Netflix signed an exclusive feature distribution deal with Japanese Studio Ponoc and will release The Imaginary later this year. Tribeca launched a new distribution unit to get more festival films on major streaming platforms. Robert Morgan’s hybrid thriller Stopmotion will get a U.S. theatrical run in February before heading to Shudder on May 31. And Busifan’s Chinese epic The Storm got a limited run in several English-language territories.
8) Colombian Drama:
For about a week, all anyone was talking about was the Colombian graphic designer who convinced several major media sources that she worked extensively on Hayo Miyazaki’s The Boy and the Heron. Modern news cycles are short, however, and the drama surrounding the scandal seems long gone now. What remains, however, is a Colombian animation industry that is rapidly maturing and deserves more positive press, so we highlighted some of the best work being done in the country.
9) Public Domain:
Another fad that seemed to come and go in the blink of an eye was a short-lived obsession with Mickey Mouse, specifically the Steamboat Willie version of Mickey, hitting the public domain. There were a few days when loads of new Mickey content hit the web, most of it pretty bad, but the buzz quickly died down. That said, last year’s Winnie-the-Pooh: Blood and Honey made $5.2 million at the box office, so we don’t think we’ve seen the last of the Steamboat Willie-inspired content.
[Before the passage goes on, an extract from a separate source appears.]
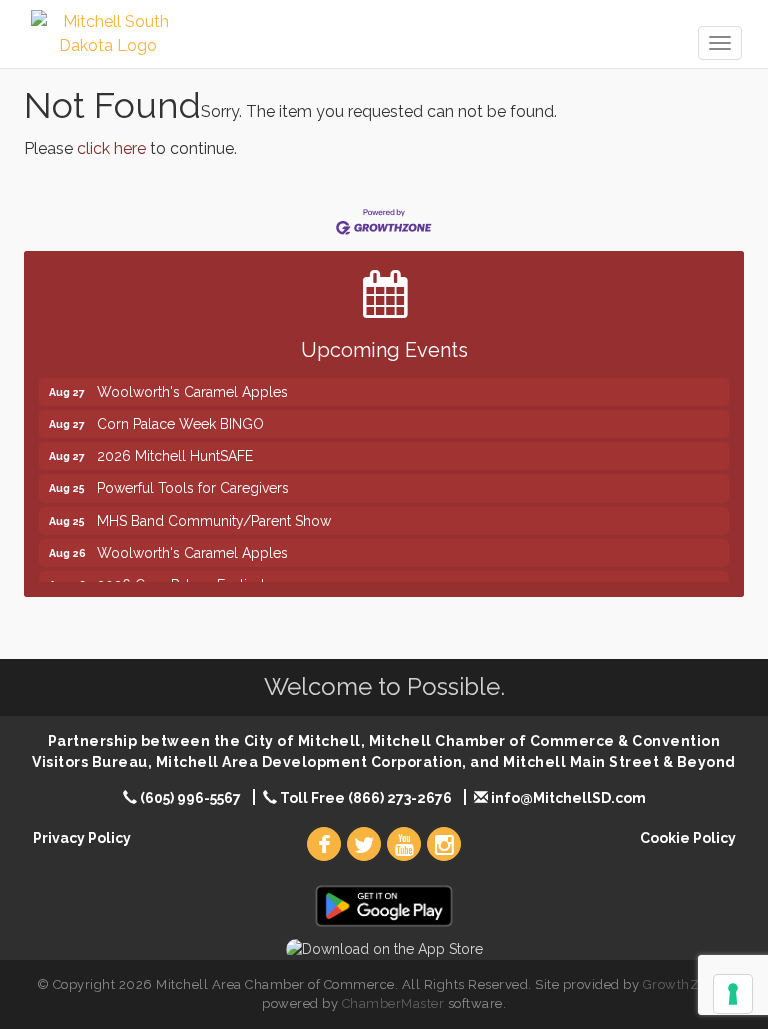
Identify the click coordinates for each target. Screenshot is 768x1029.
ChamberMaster (393, 1003)
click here (111, 148)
We had the tremendous pleasure of discussing this year’s 15 Oscar-shortlisted animated shorts with their directors, who shared their favorite shots and the first piece of concept art they made for their films and discussed their visual approach to storytelling. We also got to sit down for a face-to-face with Suzume director Makoto Shinkai, who talked about writing and storyboarding his own films.